Re: runlevels [was Re: Upcoming Debian Releases]
I know nothing about runlevel standards, just my opinions:
>>>>> "AK" == Alexander Koch <efraim@desire.camelot.de> writes:
AK: level 1 is without net, 2 is with it all (imo including nfs
AK: and the like) and 3 is xdm, 6 was shutdown or halt or
AK: whatsoever. at least that i remember from some german
AK: distribution.
I'm no big sysadmin but I think we can use all 1 to 4 levels.

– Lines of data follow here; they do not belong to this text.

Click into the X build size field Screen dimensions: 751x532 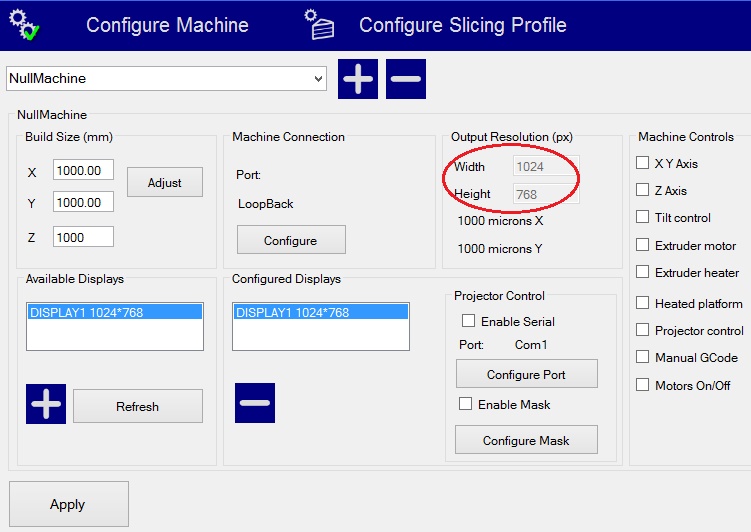coord(83,171)
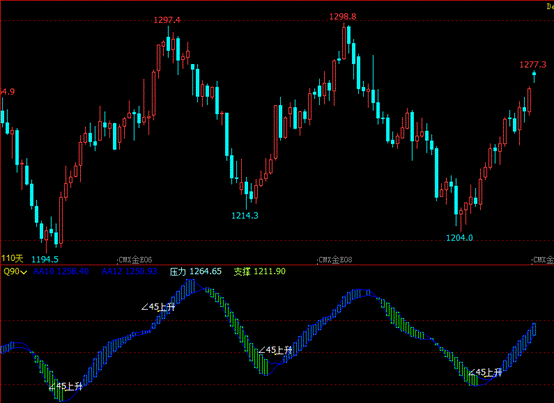Click the 1204.0 low price label
554x403 pixels.
[x=459, y=238]
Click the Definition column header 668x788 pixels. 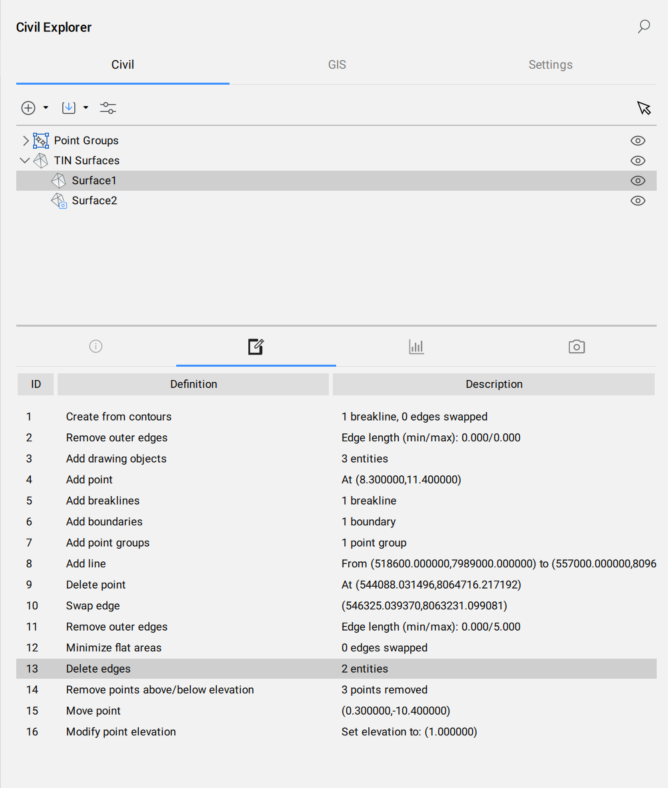click(193, 384)
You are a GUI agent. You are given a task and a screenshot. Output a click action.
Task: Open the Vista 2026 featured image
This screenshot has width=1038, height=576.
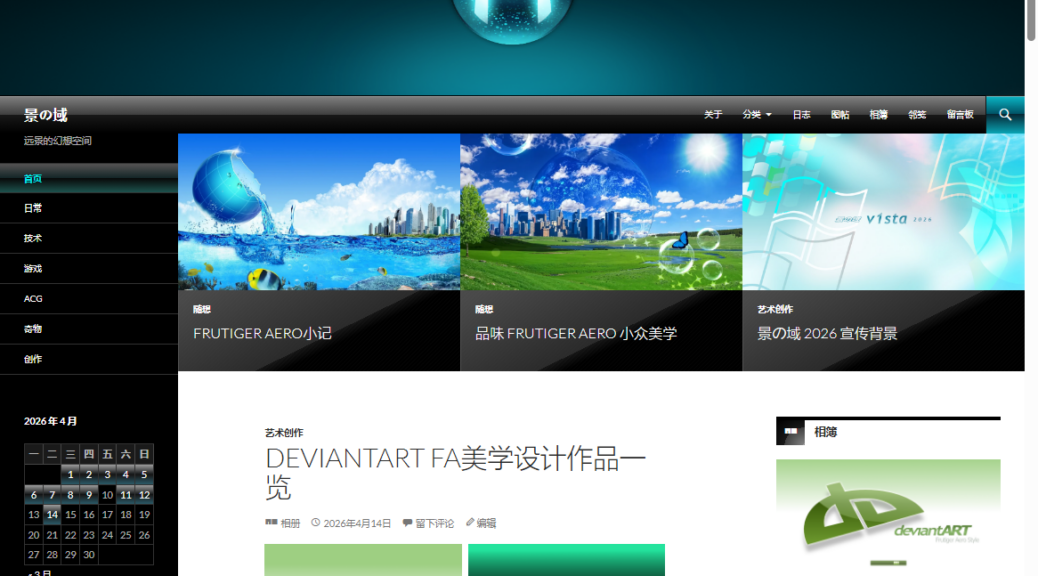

One
free runlevel could be enough (in actually, if *I* need some
modifications, I make them by modifying existing runlevels not
creating new ones).
AK: default runlevel is 2 so why should nfs start with 3?
I'd like something similar to:
1: single user
2: multiuser with minimal networking, probably without offering services
3: full networking (NFS, xfs, anonymous ftp, ...)
4: xdm? (yes, it is common on Slackware and RedHat to start xdm
according to runlevel, but maybe Debian /etc/X11/config concept is
better)
5: empty for making special local runlevel?
So if I want to do something without being too used from outer world,
I can switch to level 2 (and I can still telnet or ftp somewhere).
AK: if 3 gets xdm, perhaps gpm should be disabled and the like?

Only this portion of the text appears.